Action item:
From the records below, transcribe exactly the lines that begin at the line with "This screenshot has width=605, height=291." and end at the line with "Click the red", both included.
▼
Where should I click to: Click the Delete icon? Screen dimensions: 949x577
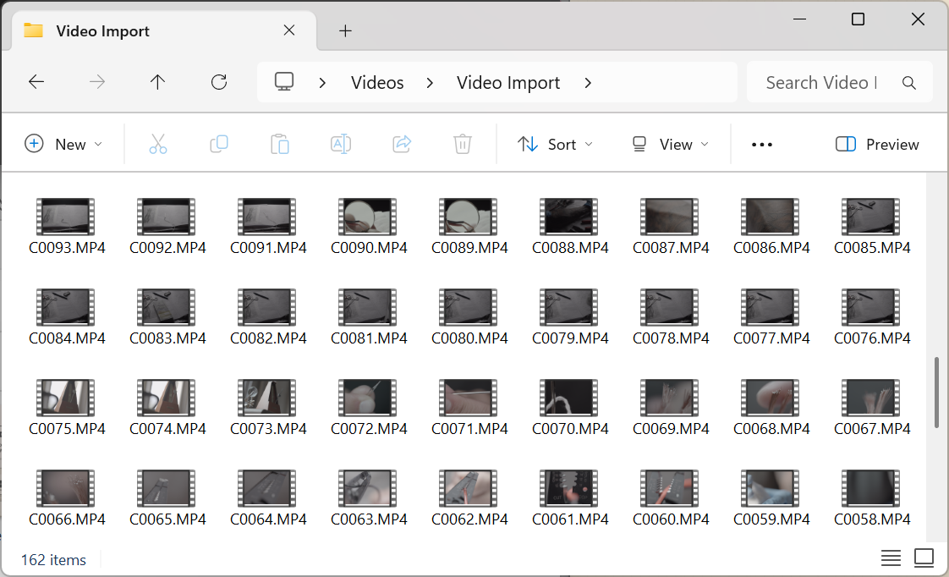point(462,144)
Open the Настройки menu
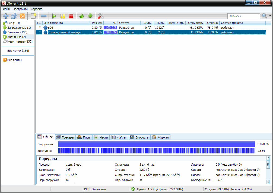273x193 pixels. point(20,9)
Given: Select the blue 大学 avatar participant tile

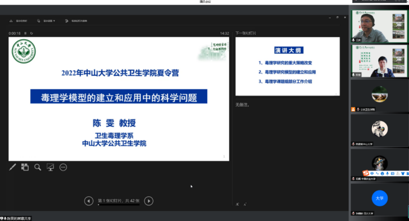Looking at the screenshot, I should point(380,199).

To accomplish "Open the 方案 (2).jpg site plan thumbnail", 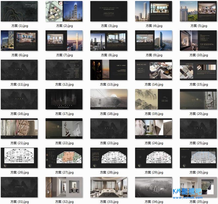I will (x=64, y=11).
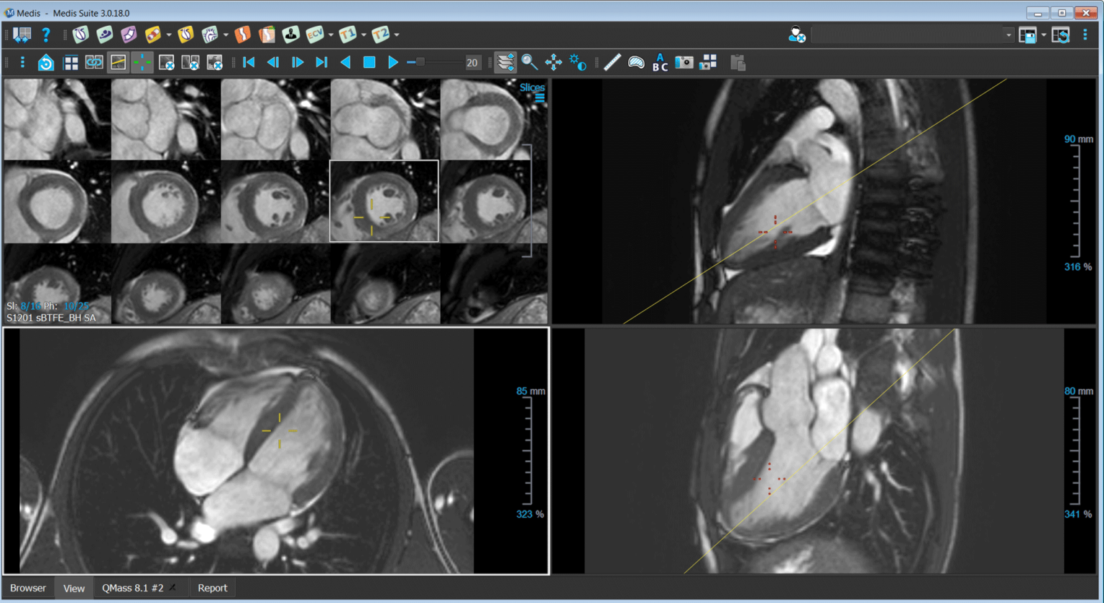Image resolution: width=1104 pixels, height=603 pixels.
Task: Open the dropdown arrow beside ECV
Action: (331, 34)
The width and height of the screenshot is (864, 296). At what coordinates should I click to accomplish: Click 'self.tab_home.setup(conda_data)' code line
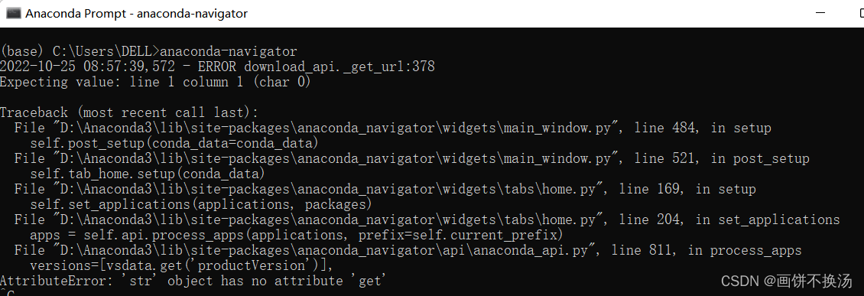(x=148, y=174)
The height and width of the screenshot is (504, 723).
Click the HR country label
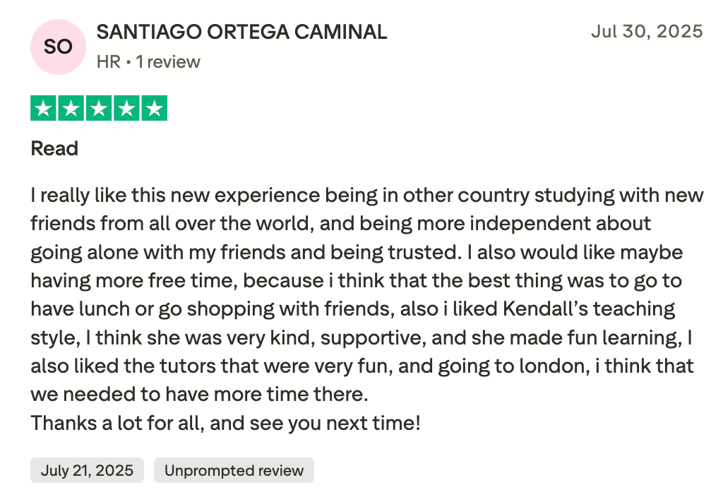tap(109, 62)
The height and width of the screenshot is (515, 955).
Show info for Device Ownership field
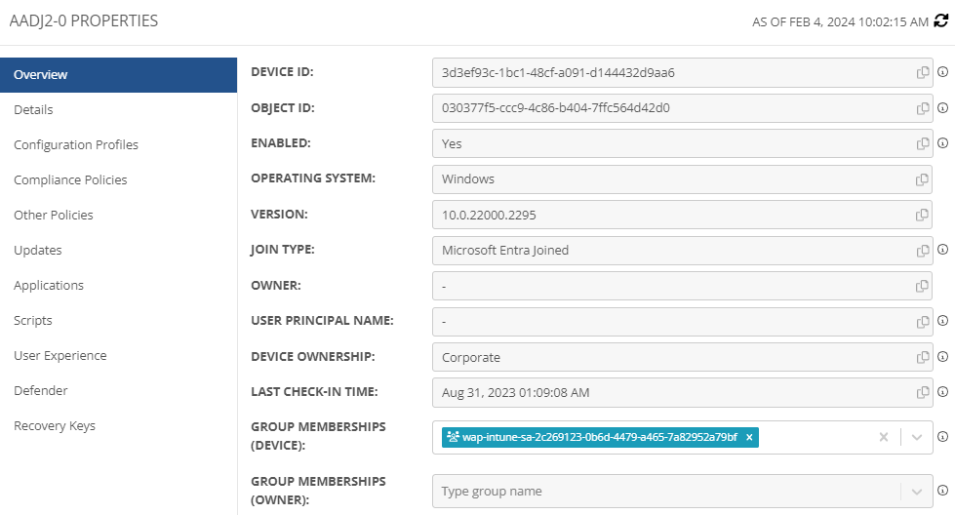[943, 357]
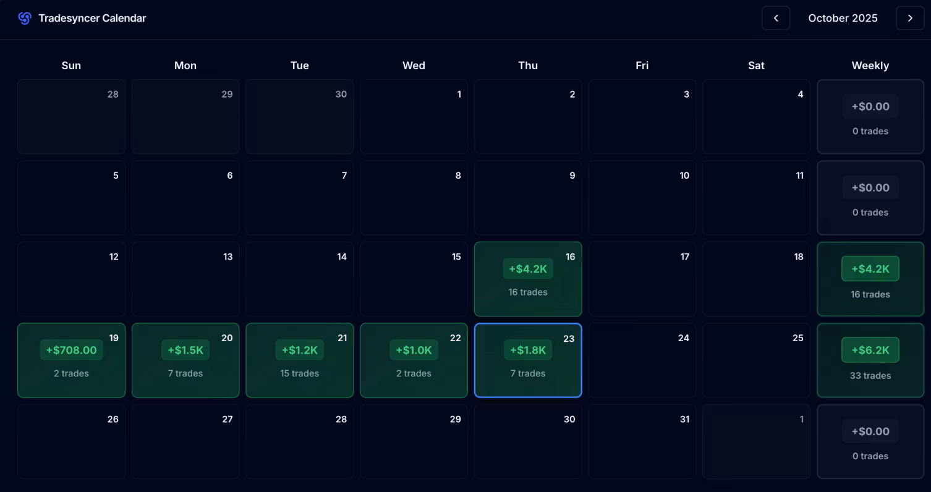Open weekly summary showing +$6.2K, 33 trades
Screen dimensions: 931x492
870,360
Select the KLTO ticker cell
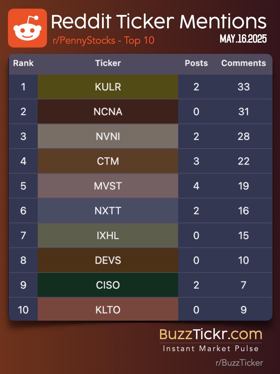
▲
▼
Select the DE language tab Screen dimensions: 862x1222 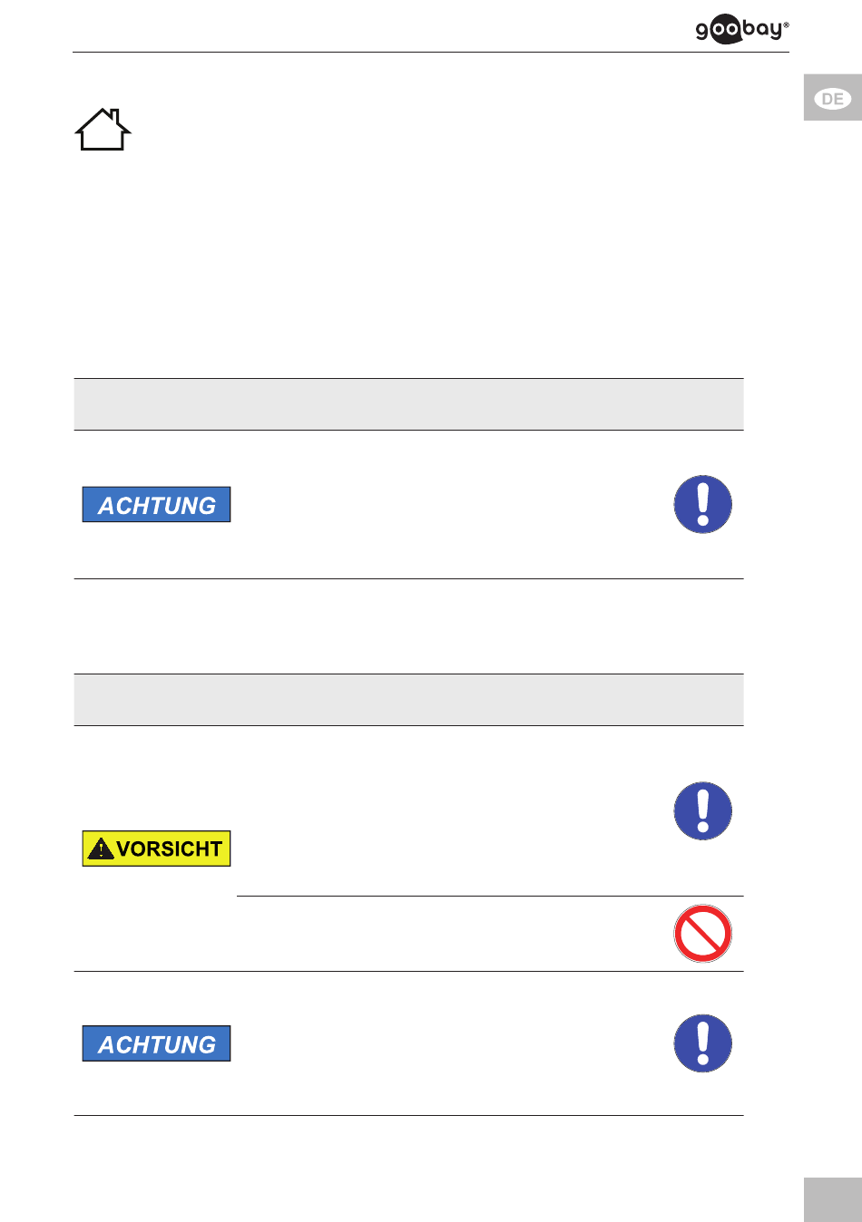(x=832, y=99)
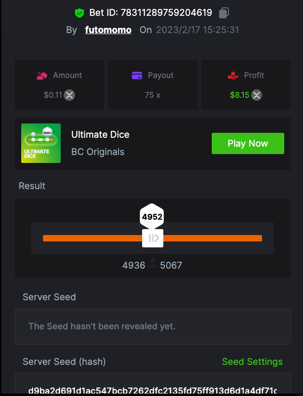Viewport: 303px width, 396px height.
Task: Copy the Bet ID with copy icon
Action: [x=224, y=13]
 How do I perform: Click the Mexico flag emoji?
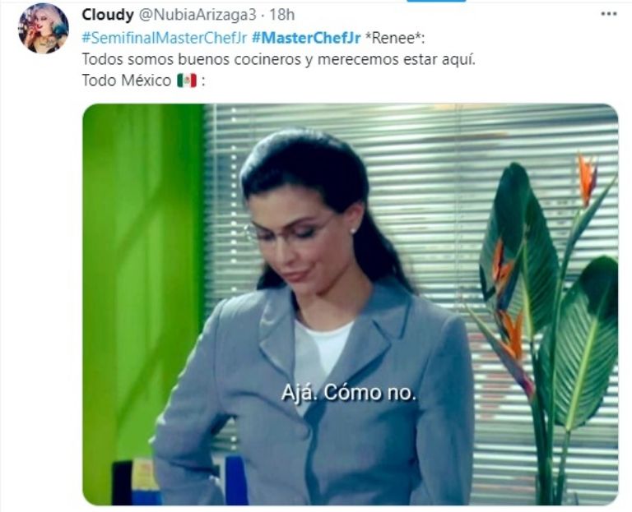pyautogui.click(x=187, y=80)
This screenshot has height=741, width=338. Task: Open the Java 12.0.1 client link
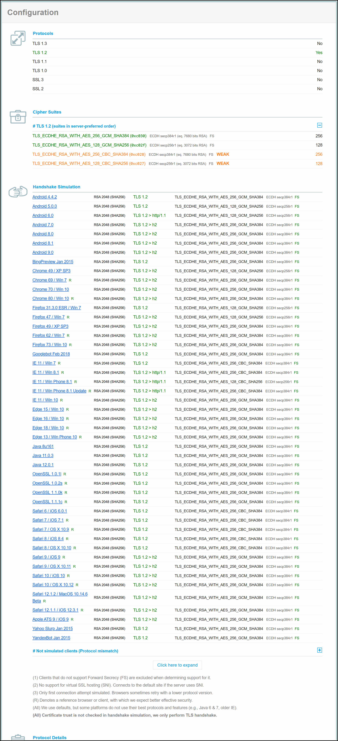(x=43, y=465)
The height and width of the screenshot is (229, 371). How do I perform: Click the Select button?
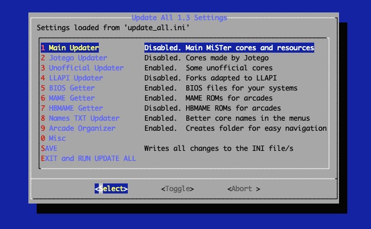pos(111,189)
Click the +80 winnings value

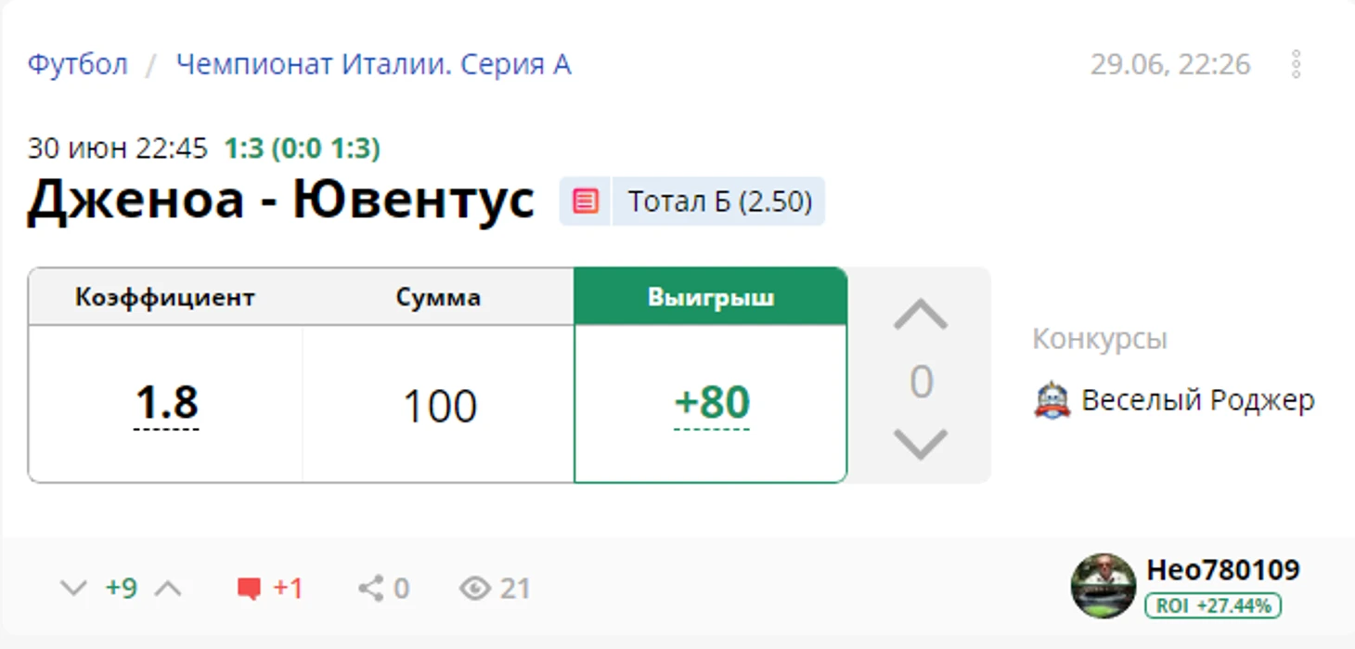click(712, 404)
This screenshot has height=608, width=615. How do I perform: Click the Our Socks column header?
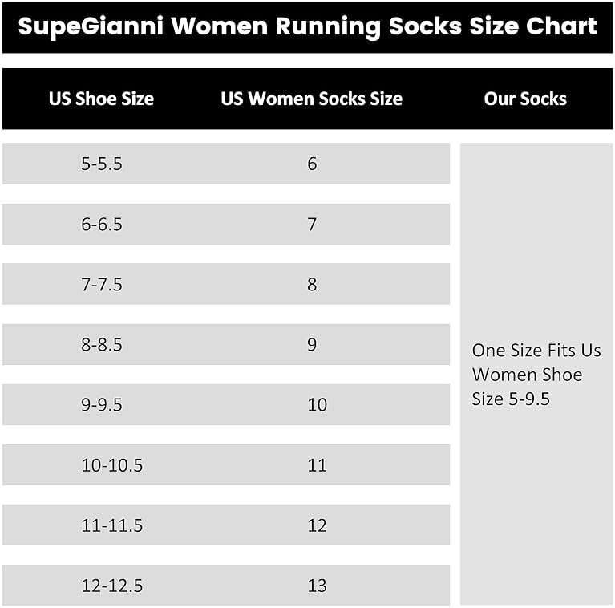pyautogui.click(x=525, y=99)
▲
▼
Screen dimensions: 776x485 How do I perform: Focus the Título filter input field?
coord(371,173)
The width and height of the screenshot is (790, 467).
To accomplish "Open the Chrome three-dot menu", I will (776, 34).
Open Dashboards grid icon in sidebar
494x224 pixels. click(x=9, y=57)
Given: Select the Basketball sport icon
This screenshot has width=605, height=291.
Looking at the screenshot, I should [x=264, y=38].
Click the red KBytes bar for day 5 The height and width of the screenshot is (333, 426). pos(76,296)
▲
Expected output:
This screenshot has width=605, height=291.
Looking at the screenshot, I should [x=264, y=38].
Click the red KBytes bar for day 5 The height and width of the screenshot is (333, 426). pos(76,296)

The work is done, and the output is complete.